The General Data Protection Regulation (commonly abbreviated to GDPR) is a replacement for the European Union Data Protection Directive which has governed the Protection of Personal Data in the European Union (EU) since 1995.
Since the original directive was passed, there have been a series of rapid technological and business advances which have brought new challenges to the use and protection of personal data. As a result, there was a desire to produce an updated set of regulations to reflect the new technological and business landscape.
In addition, the Lisbon Treaty created a new legal basis for a modernised and comprehensive approach to data protection, including the free movement of data within the EU.
Furthermore, the GDPR was designed to resolve three issues that have become apparent with the implementation of the original legislation:
- There has been an inconsistent approach to the application of data protection across the European Union which has created barriers for business and public authorities due to legal uncertainty and inconsistent enforcement.
- Difficulties for individuals to stay in control of their personal data.
- Gaps and inconsistencies in the protection of personal data in the field of police and judicial co-operation in criminal matters.

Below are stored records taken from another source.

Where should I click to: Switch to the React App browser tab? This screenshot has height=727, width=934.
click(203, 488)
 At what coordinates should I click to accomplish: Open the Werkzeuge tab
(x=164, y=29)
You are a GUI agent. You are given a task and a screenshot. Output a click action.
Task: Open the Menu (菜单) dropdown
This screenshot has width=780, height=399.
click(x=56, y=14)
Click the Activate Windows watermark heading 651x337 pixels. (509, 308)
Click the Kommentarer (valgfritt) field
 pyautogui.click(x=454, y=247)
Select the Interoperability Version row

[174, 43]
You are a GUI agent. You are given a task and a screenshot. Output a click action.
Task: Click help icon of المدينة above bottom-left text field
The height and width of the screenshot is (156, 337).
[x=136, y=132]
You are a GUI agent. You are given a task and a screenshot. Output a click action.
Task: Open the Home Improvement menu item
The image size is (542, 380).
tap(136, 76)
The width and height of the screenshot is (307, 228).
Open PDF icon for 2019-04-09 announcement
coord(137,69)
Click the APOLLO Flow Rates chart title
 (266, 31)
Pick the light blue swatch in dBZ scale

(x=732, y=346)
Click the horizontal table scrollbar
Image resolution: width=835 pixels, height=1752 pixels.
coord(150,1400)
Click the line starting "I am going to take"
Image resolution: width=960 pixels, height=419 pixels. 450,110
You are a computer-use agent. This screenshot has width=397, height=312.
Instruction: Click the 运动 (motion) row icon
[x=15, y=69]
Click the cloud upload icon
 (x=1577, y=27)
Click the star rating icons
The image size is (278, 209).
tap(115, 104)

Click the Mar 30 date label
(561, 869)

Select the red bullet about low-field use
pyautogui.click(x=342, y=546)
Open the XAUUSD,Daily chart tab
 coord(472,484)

As part of the free movement of data within the EU, the GDPR gives data subjects (typically EU citizens) a series of enhanced rights with respect to their data. The cumulative effect of these rights mean that companies need to understand what data they hold and why they hold it. This is important as fines for the most serious data protection breaches will be 4% of worldwide turnover, or €20 million (whichever is higher).
This regulation will require banks to know who in their supply chain receives personal data, where and how it is processed and who has access to the data. This will be an onerous task and banks will need to partner with their technology providers to provide solutions.
Data security will be vital, as any data breach will need to be reported to the regulatory authorities within 72 hours and to inform their customers of any data breach that effects them; resulting in both reputational as well as financial loss.
The key dates for the General Data Protection Regulation are the following:
- 27th April 2016 – The GDPR is adopted
- 25th May 2018 – GDPR comes into force
One key point to recognise is that to ensure a consistency of approach across the European Union, the GDPR is a regulation and not a directive. As it is not a directive, it does not need enabling legislation by national governments to come into effect.
GDPR will require banks to know who in their supply chain receives personal data, where and how it is processed and who has access to the data. This will be an onerous task and banks will need to partner with their technology providers to provide solutions.